[Start of DOCUMENT SEGMENT]

How Deep is Deep?

 

 

The other day, a nineteen-year old student asked me “how deep do you want us to be?” This while he was writing an essay analyzing a story. I was stymied. “What do you mean by deep?”  I said. He couldn’t or wouldn’t say, not believing that I didn’t understand. But really I didn’t. What is deep anything when you’re not talking volume and physical capacity?

I wanted the students to give me accurate observations in well-formed sentences that added up to interesting paragraphs. When we read a short story, we might note that a character in unhappy. That’s information stated on the page; it’s not deep.

But this isn’t the first time I’ve come across this question.

Saying that in Kafka’s “Metamorphosis” we never learn the reason why Gregor Samsa is transformed into a bug is also not being deep. It’s simply repeating what is evident. Painting an abstract artwork in primary colors is not deep; it may be successful or it may be kitsch. Deep it ain’t. Painting or photographing a portrait in which the person is not smiling is not deep either.

[End of DOCUMENT SEGMENT]

**STATED GOAL**
Can you repeat, word for word, the stretch of the essay on depth from "I wanted the" through "across this question."?

[Start of STORED RECORDS]

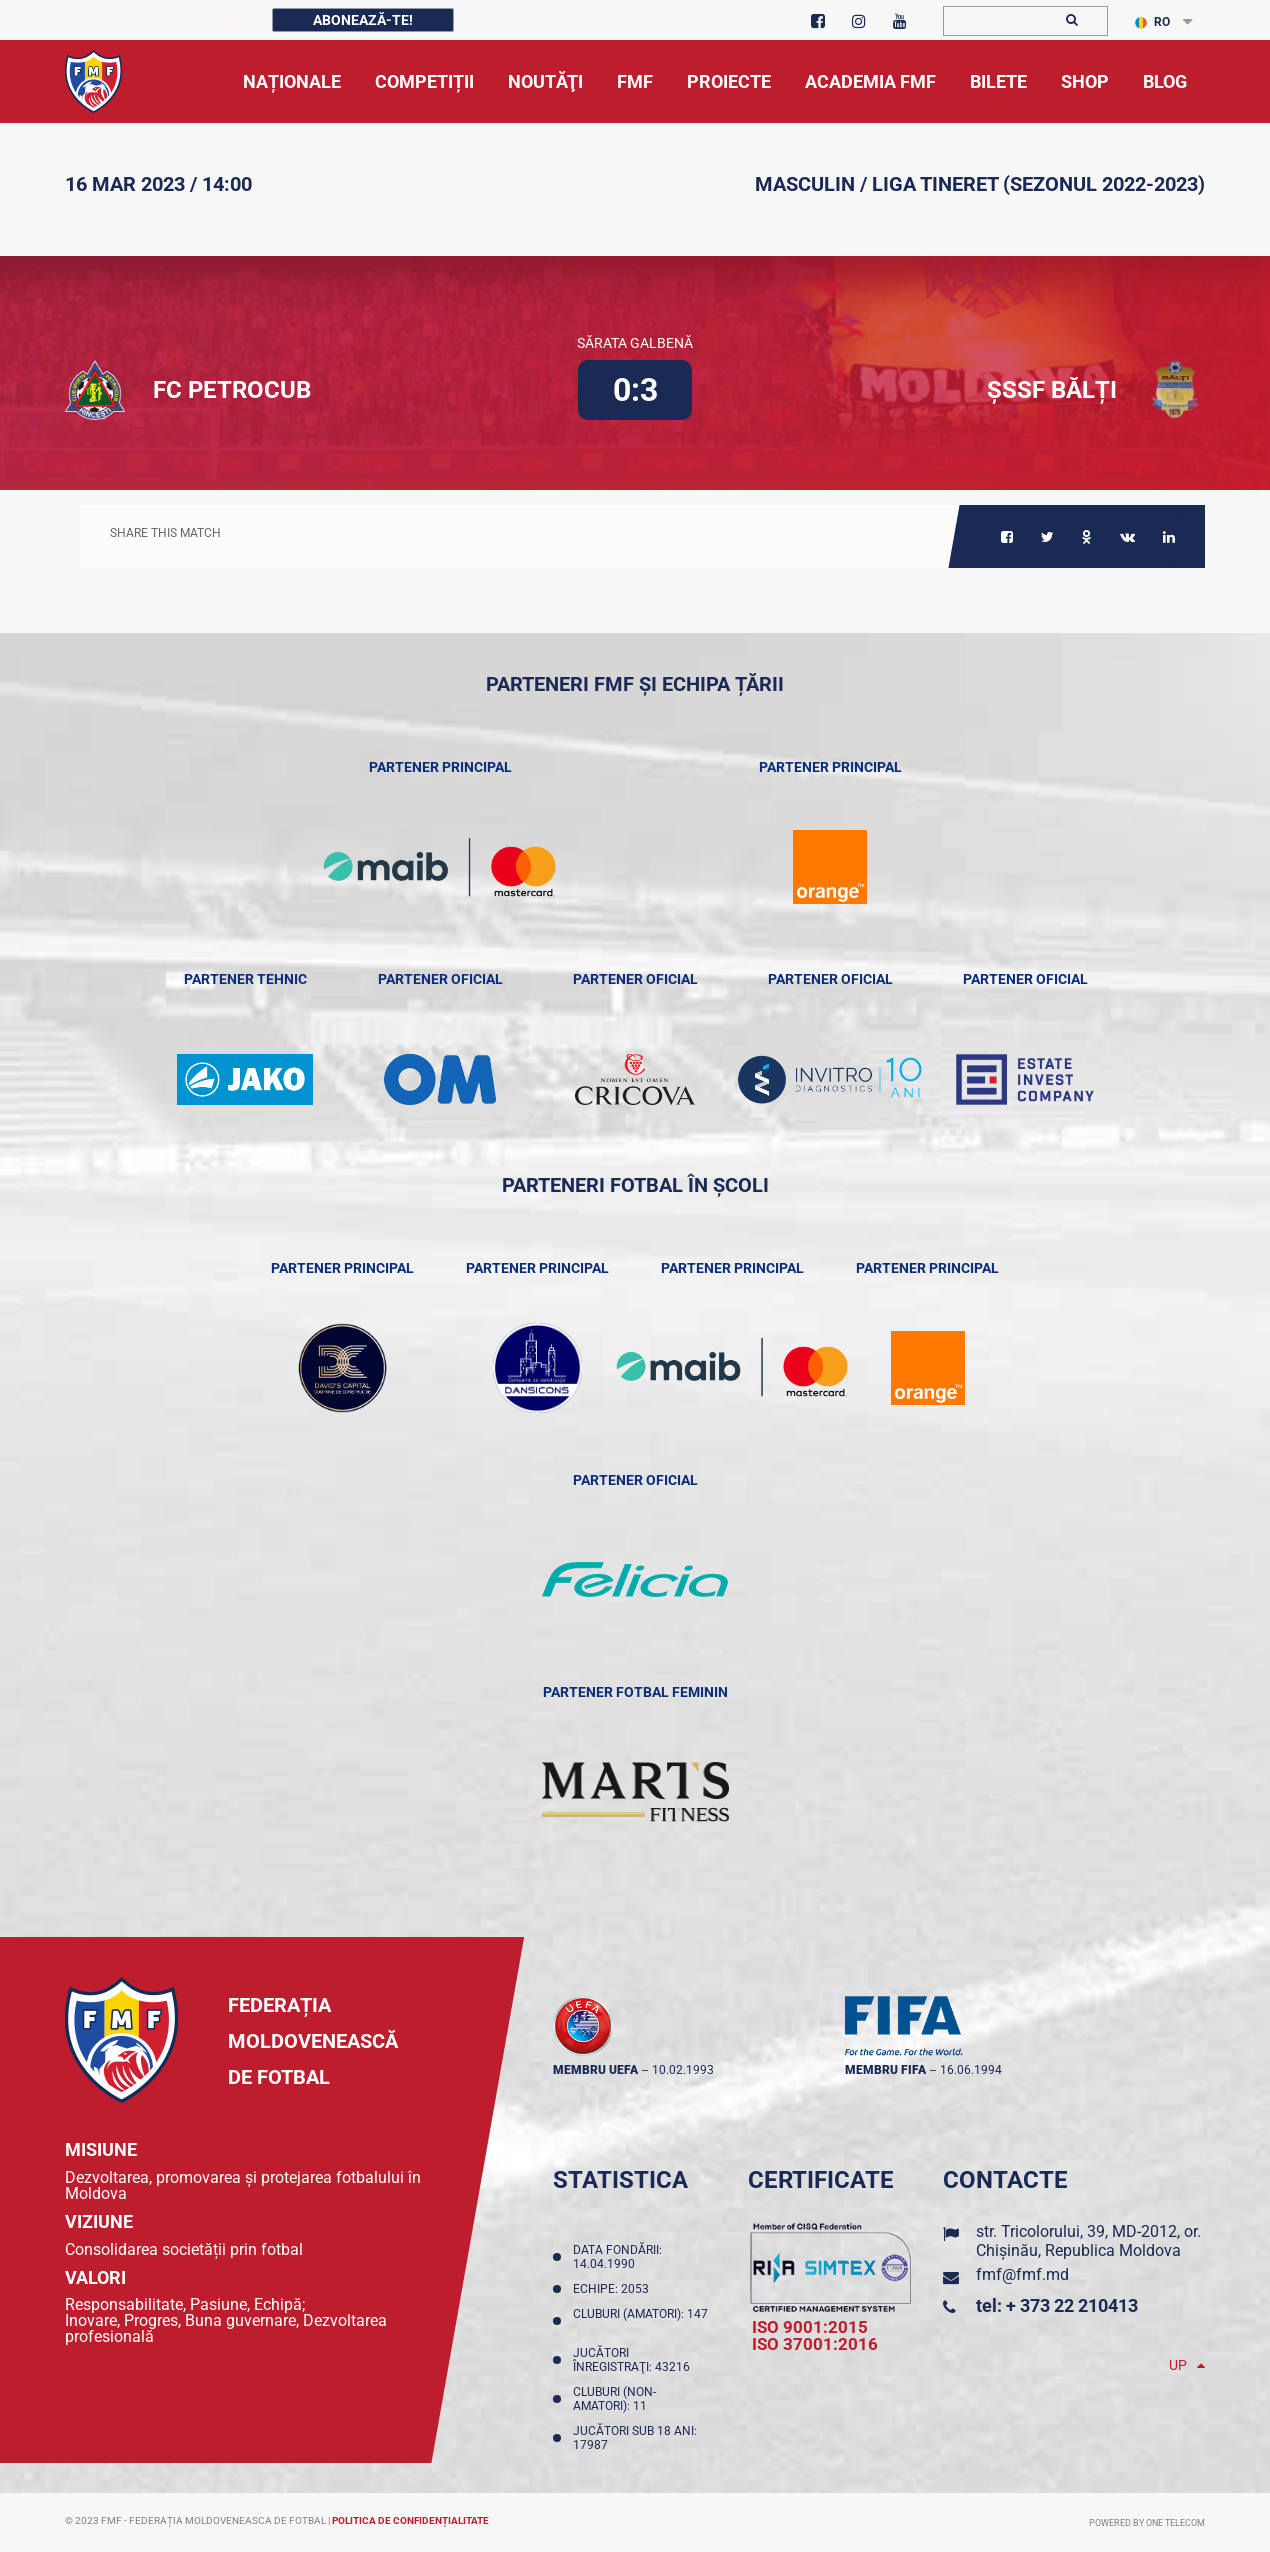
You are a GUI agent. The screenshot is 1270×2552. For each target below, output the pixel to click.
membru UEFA (595, 2070)
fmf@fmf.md (1022, 2274)
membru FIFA (885, 2070)
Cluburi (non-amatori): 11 (614, 2399)
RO (1152, 22)
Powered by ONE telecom (1147, 2523)
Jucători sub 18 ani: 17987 (635, 2438)
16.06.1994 (971, 2070)
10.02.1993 (683, 2070)
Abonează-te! (363, 20)
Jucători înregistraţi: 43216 (634, 2360)
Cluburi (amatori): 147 (640, 2321)
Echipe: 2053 (614, 2289)
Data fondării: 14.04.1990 (617, 2257)
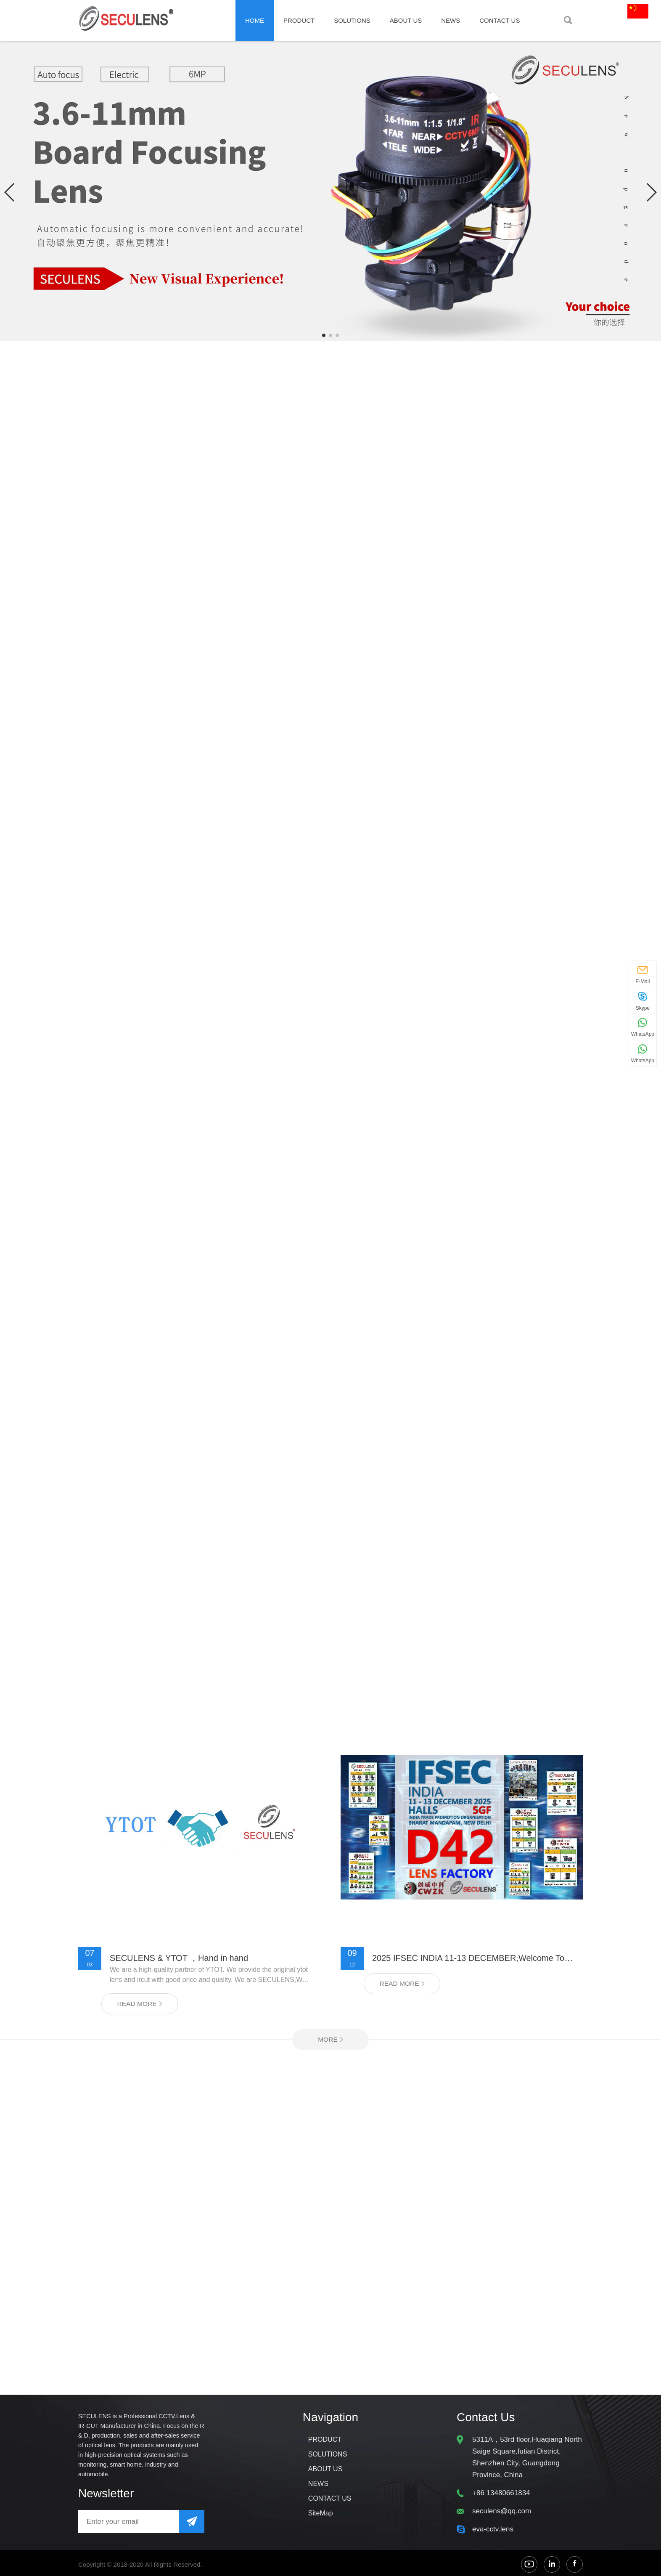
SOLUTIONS (352, 20)
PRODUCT (299, 20)
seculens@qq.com (501, 2514)
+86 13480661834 (501, 2495)
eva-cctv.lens (492, 2532)
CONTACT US (499, 20)
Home (254, 20)
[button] (10, 192)
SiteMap (320, 2515)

[End of STORED RECORDS]

**RESULT**
I wanted the students to give me accurate observations in well-formed sentences that added up to interesting paragraphs. When we read a short story, we might note that a character in unhappy. That’s information stated on the page; it’s not deep.

But this isn’t the first time I’ve come across this question.